What are some things I want to develop?
Tenacity to work through my edges, including boredom.
Tenacity to stick with even the largest of projects, finding a way to work consistently, slowly and steadily, so I continue to make progress.
Continue to work on my self-esteem, so I really know that I am WORTH having a lovely, peaceful, organized home and the good health it will support.
Continue to work through emotional blocks that keep me from achieving these goals.
Open myself up to knowing that I can have a wonderful future, and that I will continue to have work which is fulfilling and important to me, work that I enjoy.
Some steps I think will be helpful?
To be mindful of the ways in which I spend my time.
To find some structures which help me make sure I do the important things each day.
I think that “dechunking” would help, too. Breaking up big jobs into smaller tasks, but more importantly, setting time limits so I am able to make progress without feeling like I have to do the ENTIRE thing right away.
I would also like to try again with a proper to-do list.
I also came across a couple of references to books that I happen to own, so I’m going to work with those suggestions. I’m going to read the chapter on Cognitive Therapy in “Feeling Good,” and also have a look at the McWilliams and McWilliams books in my library.
It does feel good to have thought about and written all this out. It’s also nice that I didn’t procrastinate too long on that 43 Things goal. ;)
I’ve considered putting “Stop Procrastinating” on my list, but it seems kind of hard to measure. And also not really giving me an idea of how to approach the problem. This does. I should be able to spend some time thinking and journaling about this, and hopefully have some insight which will help me crack this habit for once and for all.

- **DATA BELOW**
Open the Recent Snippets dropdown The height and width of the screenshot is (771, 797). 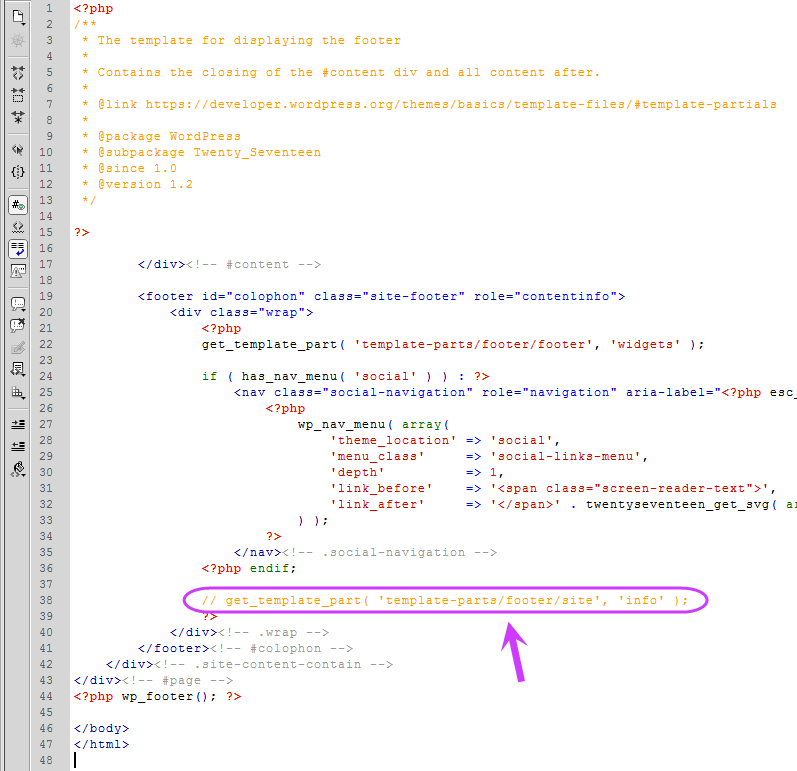tap(18, 369)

- **PARTS OF THE EXERCISE**
1. In the journal entry, which chapter of "Feeling Good" does the writer plan to read?
2. Retype the journal entry from "Continue to work on" up to and including "will be helpful?".

- **PER-TASK OUTPUTS**
1. The chapter on Cognitive Therapy.

2.
Continue to work on my self-esteem, so I really know that I am WORTH having a lovely, peaceful, organized home and the good health it will support.
Continue to work through emotional blocks that keep me from achieving these goals.
Open myself up to knowing that I can have a wonderful future, and that I will continue to have work which is fulfilling and important to me, work that I enjoy.
Some steps I think will be helpful?